Nios II Going Live...

john jakson wrote:
<Snip>
I suspect that the several ASIC MT cpus that have recently come along
for the wireless set could well have the best int response esp 1 that
runs 8 threads at 250MHz (or was it 400MHz) because the threads run
all the time every 8th cycle. ANd these cpus don't have context to
swap since they have N contexts in ram.
The Ubicom part claims 0 or 1 cycles.

Technically Transputers don't have interrupts, thats too low a level
of looking at them, but they do service events with an incredibly
quick response for a variety of reasons but that was at 25MHz and
15yrs ago.

Now the R3 cpu also being an multithreaded (MT) cpu (and also now
running baby code BTW in C model) could designate 1 of its 16 threads
to poll some HW and take the event home. That would mean about 20-50
cycles of computation might pass before Pn noticed it had to do some
work. If Pn can find away to stay active in the IX engine without
branching (which causes process swap round robin style) then it could
notice an event in <4cycles. I don't think I will add support for
always stay active process. Now when the process thats does service an
interupt does get it's turn, it will have no registers to swap but it
may have to do some cache misses while workset becomes reloaded but
thats transparent to MT. If it pans out at 250MHz in V2Pro it may or
may not have fastest int response. It will however have the most
throughput of any FPGA cpu bordering on 1.3clock Freq from the sim
traces. It loves branches and transfers and swapping, its the nature
of the MT beastie.
In a hard-timesliced CPU, I can see two schemes for handling
interrupts, that would need sightly different hardware (no problem in a
FPGA-CPU:)
It is a CPU structure that would seem to fit well into FPGA resource.

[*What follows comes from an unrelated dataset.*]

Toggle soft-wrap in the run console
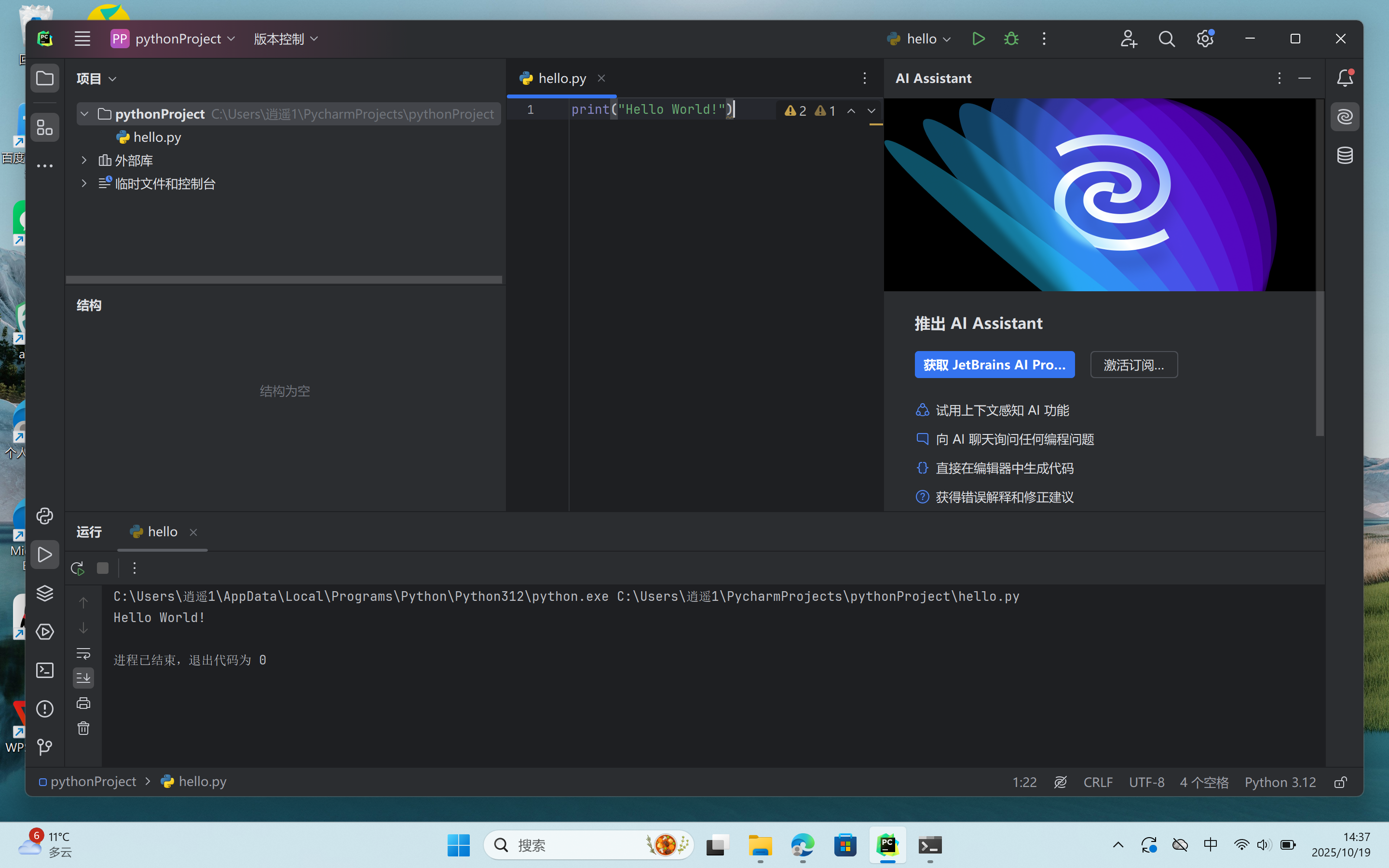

- First scheme allows any/(first) available free timeslot to an
interrupt thread. This allows good granularity, but does not give the
smallest possible INT response.

- Other scheme is carefull to leave every second time-slot free, for
possible INT. INT response/context sw is MUCH faster (1-2 clocks), but
cost is that other threads cannot have more than 50% of the CPU.
With time-sliced CPUs threads have zero time-crosstalk, but the peak
CPU usage for any single thread is lower.

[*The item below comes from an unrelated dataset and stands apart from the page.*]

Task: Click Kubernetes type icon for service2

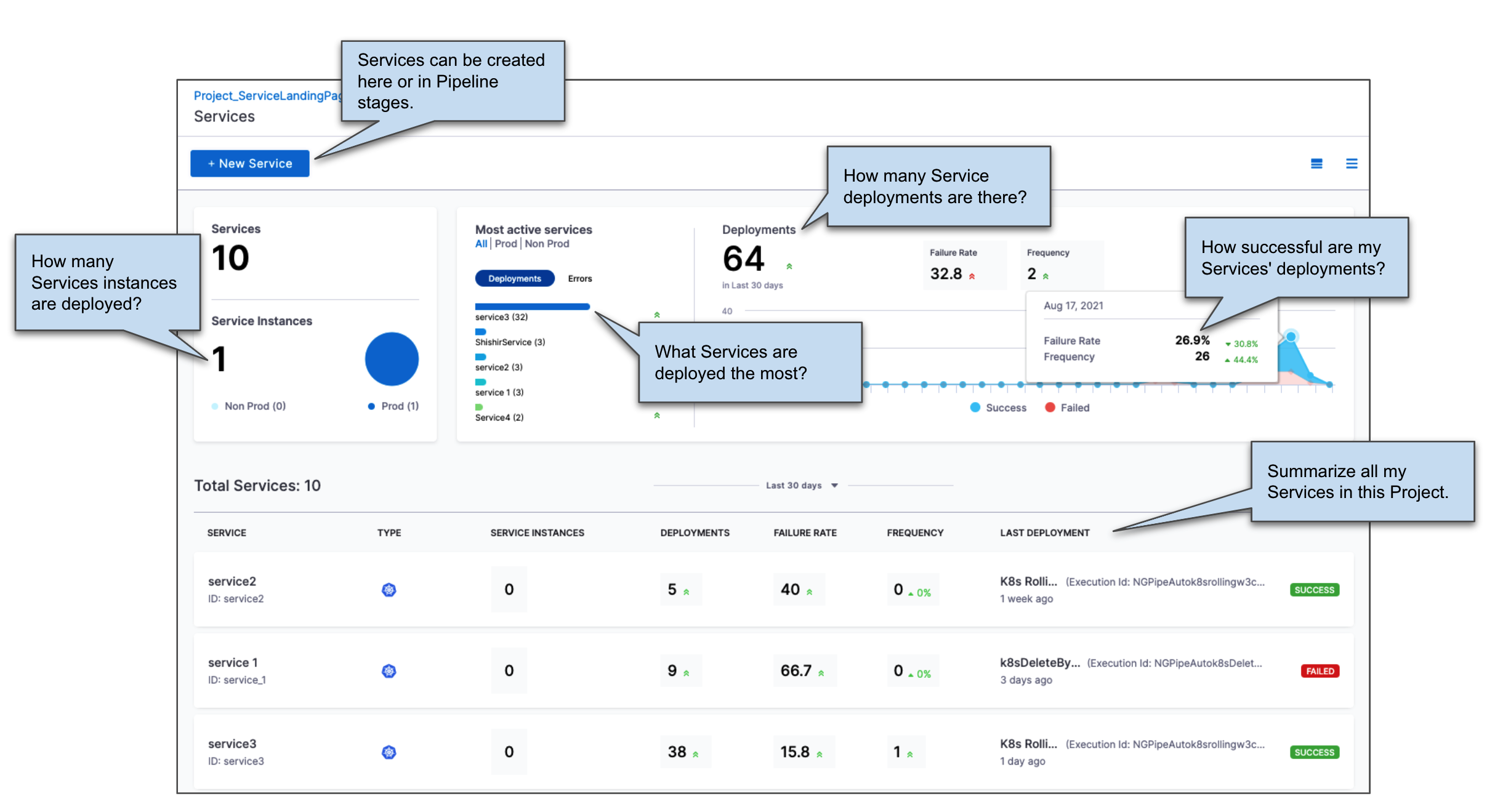Action: pos(389,590)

in most embedded applications, bounding the slowest path, and reducing
jitter, can matter more than fastest-possible-speed over a short
distance numbers.

-jg
 
lowest interrupt latency of any soft processor core
Interesting. Friends, what *is* this vaunted MicroBlaze interrupt latency
(in cycles or ns)? Is there some special mechanism, or is it simply clean
living?

(By the way, interrupt servicing (interrupt and return from interrupt)
completes in as few as 6 cycles on the good old xr16 soft processor core.)

Thanks,
Jan Gray
Gray Research LLC
 
Multiple embedded processors?

I built a Stratix design with 6 Nios' on it a long time ago. The
design from start to finish took less than half a day. Could have been
more if I had the space on the FPGA.

-- Pete

Processors, plural.

I'm still right.

Austin
 
Tim wrote:

and why are there so many transputer people in fpgaland?
May I rephrase it, and make a question out ot it ?
Are the any transputer loke-a-likes WORKING on an FPGA ?
 
"E.S." wrote:
Tim wrote:

and why are there so many transputer people in fpgaland?

May I rephrase it, and make a question out ot it ?
Are the any transputer loke-a-likes WORKING on an FPGA ?
Interesting question. I am giving some consideration to inserting my
own cpu into an FPGA to be programmed in Forth. I remember the
Transputer architecture and instruction set as being well suited to
implementing a stack language as well as being rather minimal. But I
can't find my copy of the instruction set reference manual. Anyone know
where I can find a copy?


--

Rick "rickman" Collins

rick.collins@XYarius.com
Ignore the reply address. To email me use the above address with the XY
removed.

Arius - A Signal Processing Solutions Company
Specializing in DSP and FPGA design URL http://www.arius.com
4 King Ave 301-682-7772 Voice
Frederick, MD 21701-3110 301-682-7666 FAX
 
rickman wrote:

Interesting question. I am giving some consideration to inserting my
own cpu into an FPGA to be programmed in Forth. I remember the
Transputer architecture and instruction set as being well suited to
implementing a stack language as well as being rather minimal. But I
can't find my copy of the instruction set reference manual. Anyone know
where I can find a copy?
It's a stack machine, but its model of how to use the stack is
fundamentally different from Forth's. The stack is very shallow and must
be *empty* at every branch! It's designed for expression evaluation in
Algol-like languages, nothing more.

The Transputer's intended strength is very fine-grained multitasking:
since it has almost no execution context to save, context switching is
very fast. They were also fairly radiation tolerant, so they were used
for some space applications. I'm sitting here watching telemetry from
HETE-2, which has four T805 CPU's on board.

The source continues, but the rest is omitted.